ModernMech 25 minutes ago | parent [-]

That post is even more worrisome!

> To address larger problems with the implementation and to improve performance, we started in 2017 rebuilding Racket on top of Chez Scheme. Rebuilding took some time, and we only gradually deprecated the old “BC” implementation in favor of the new “CS” implementation, but the transition is now complete. Racket BC is still maintained, but as of August 2025, we distribute only Racket CS builds

So they're billing Racket as "Mature Practical Extensible Robust and Polished". Of those I will give them "Extensible" and "Robust". You can't say you're mature and polished and practical if you've just rewritten the entire thing and deprecated the legacy codebase to support new features that have been in other languages since forever.

Maybe they were talking about Racket 8.0 and didn't change the website yet?

nesarkvechnep 21 minutes ago | parent [-]

How rewriting something internally makes Racket not mature? Sounds like refactoring to me and with an extensive test suite there's nothing to be hysterical about.

ModernMech 6 minutes ago | parent [-]

Maybe I just have a different working definition of these words.

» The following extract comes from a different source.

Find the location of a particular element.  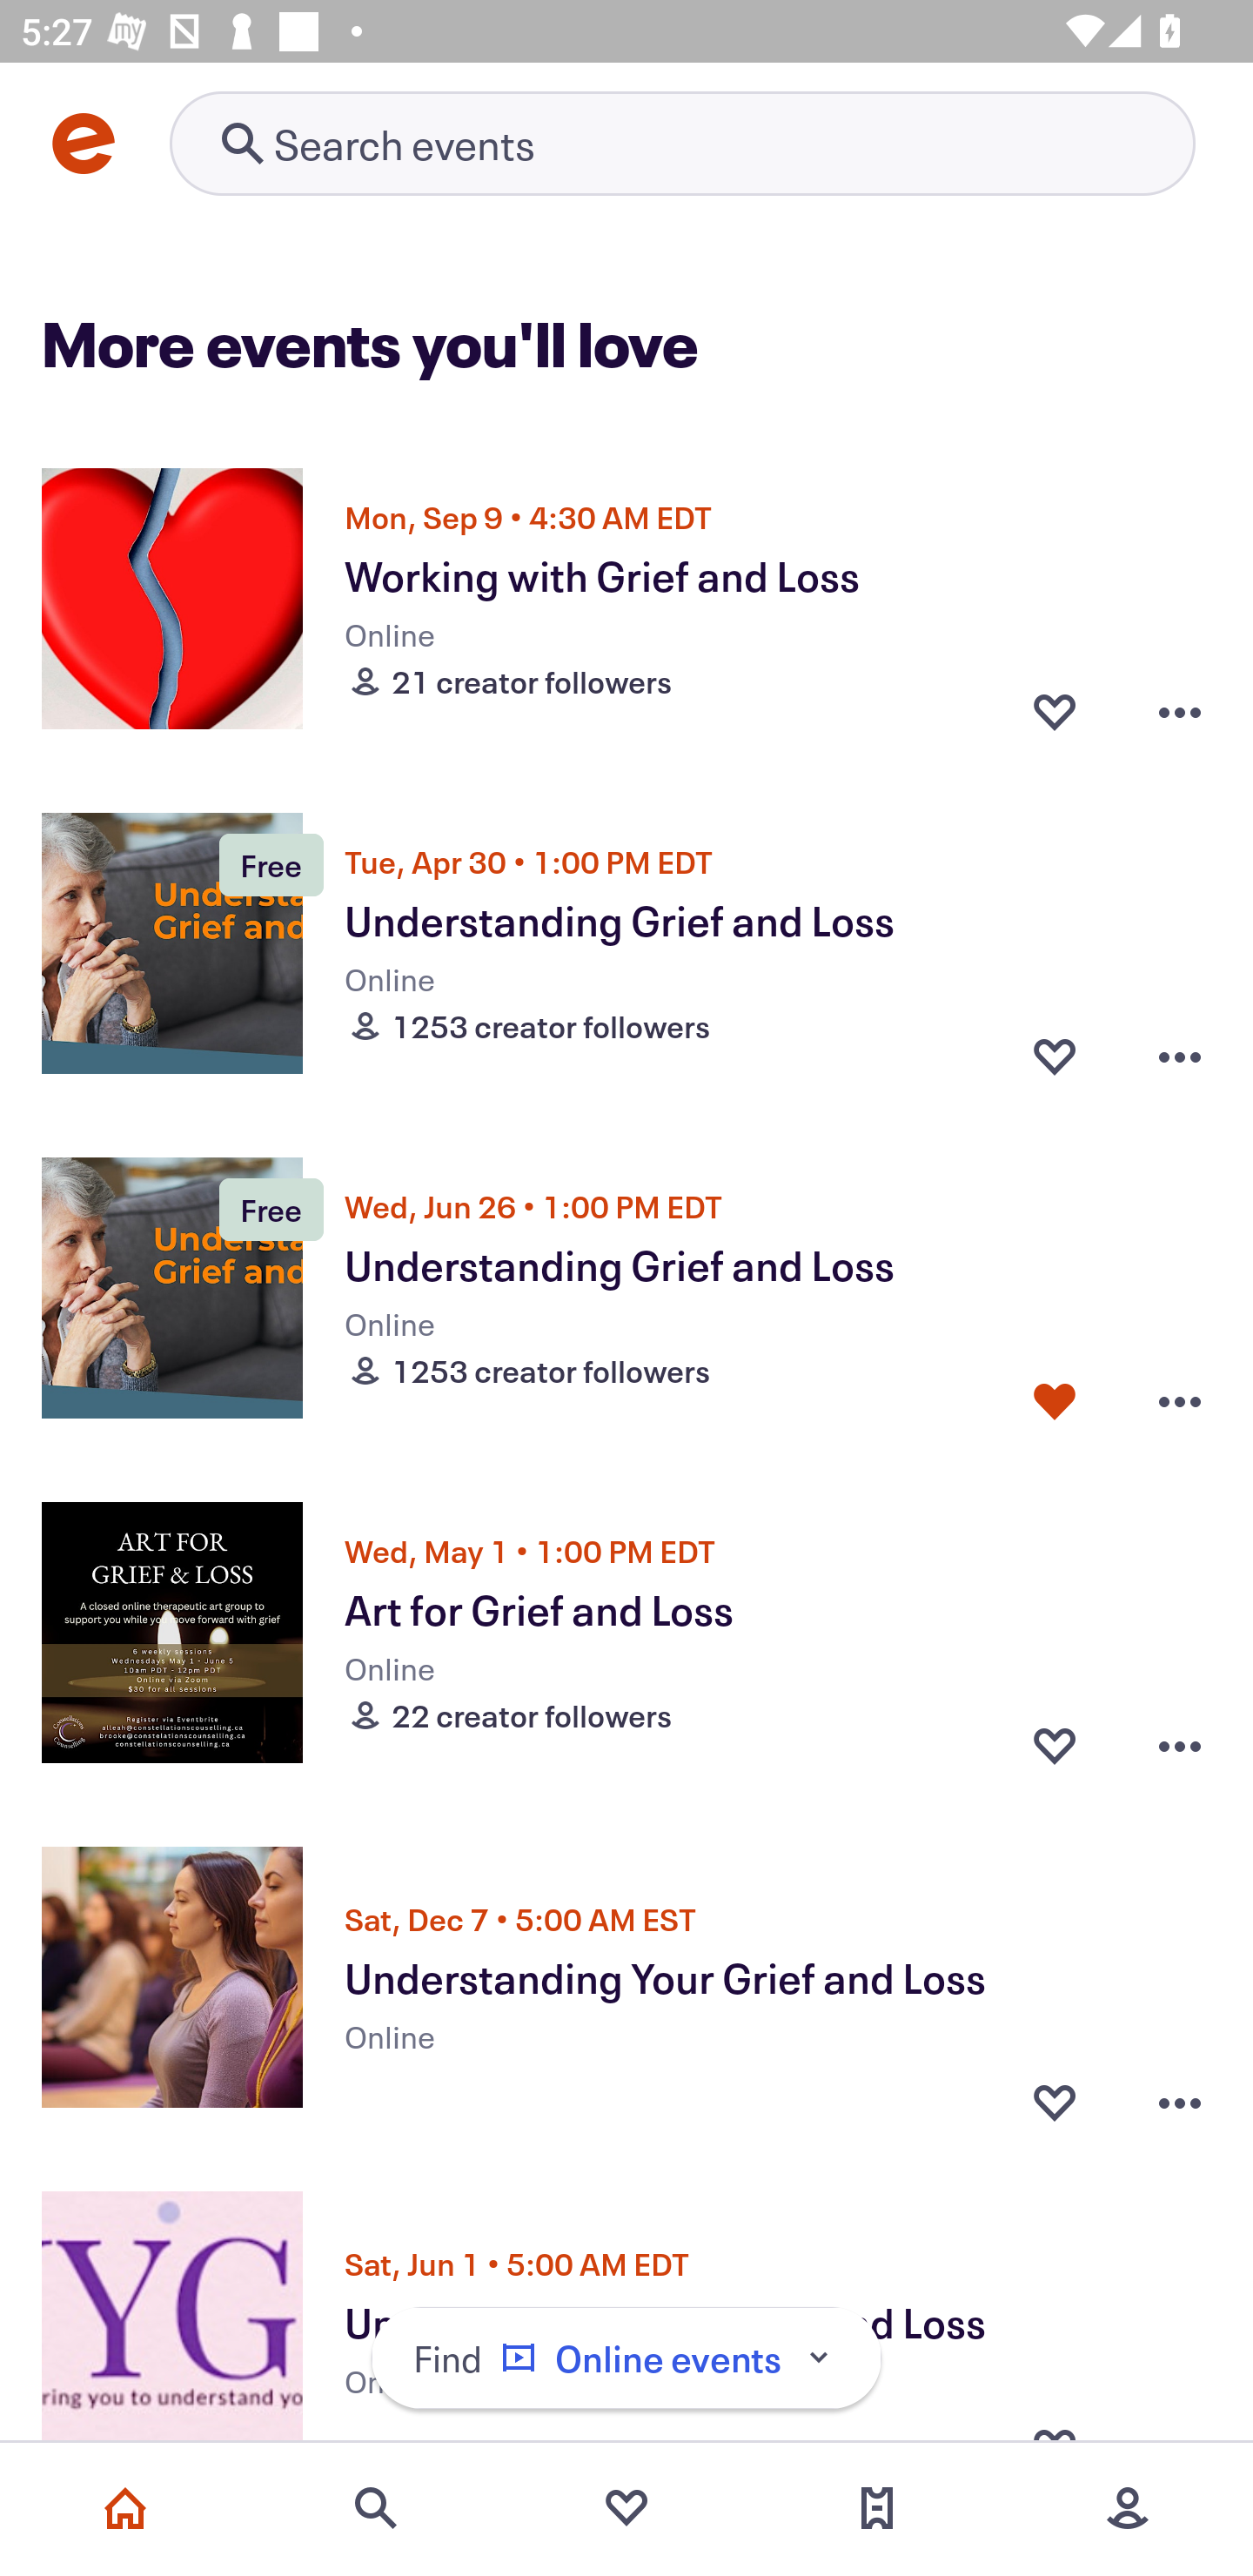

Favorite button is located at coordinates (1055, 1744).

To me "mature" means "fully developed" and "polished" means "achieved a high level of refinement". Rewriting it all to introduce a major feature that fills in a longstanding hole in the language doesn't say "mature and polished" to me. Because often times many bugs are introduced into a codebase on a major rewrite despite extensive test suites. Typically people might prefer a mature codebase to one that's just been rewritten precisely because it hasn't been vetted over years. "mature rewrite" sounds like an oxymoron to me, and I guess no one else agrees but I find it strange. That is all.